**Data to examine**:
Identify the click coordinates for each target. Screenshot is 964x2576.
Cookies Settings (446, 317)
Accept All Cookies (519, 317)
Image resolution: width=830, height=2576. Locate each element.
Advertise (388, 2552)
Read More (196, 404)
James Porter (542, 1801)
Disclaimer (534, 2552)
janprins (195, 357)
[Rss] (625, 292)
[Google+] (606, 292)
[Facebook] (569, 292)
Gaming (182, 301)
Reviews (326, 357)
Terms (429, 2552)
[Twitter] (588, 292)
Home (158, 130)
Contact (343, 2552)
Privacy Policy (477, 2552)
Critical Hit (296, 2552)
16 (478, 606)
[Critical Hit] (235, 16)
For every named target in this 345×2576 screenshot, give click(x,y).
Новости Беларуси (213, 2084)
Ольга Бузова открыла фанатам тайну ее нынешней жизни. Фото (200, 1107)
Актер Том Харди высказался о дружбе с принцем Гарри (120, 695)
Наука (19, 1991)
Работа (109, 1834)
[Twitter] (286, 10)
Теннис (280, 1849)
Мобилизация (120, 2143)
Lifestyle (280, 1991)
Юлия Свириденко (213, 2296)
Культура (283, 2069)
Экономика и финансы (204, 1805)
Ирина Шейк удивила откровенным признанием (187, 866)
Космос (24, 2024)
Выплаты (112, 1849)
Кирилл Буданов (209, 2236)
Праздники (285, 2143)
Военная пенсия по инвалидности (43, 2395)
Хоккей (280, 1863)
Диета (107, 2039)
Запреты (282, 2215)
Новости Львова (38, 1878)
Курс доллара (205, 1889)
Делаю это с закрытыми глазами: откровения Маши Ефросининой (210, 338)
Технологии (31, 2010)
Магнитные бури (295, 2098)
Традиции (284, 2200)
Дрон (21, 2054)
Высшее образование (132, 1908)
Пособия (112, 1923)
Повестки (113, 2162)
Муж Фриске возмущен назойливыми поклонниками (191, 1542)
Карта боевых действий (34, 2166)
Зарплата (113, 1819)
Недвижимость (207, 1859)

**What you need to do**: Using the entries, return every line where the word "click" can be found.

**Result of this exercise**:
Identify the click coordinates for each target. Screenshot is 964x2576.
For every named target in this 345×2576 screenshot, give click(x,y).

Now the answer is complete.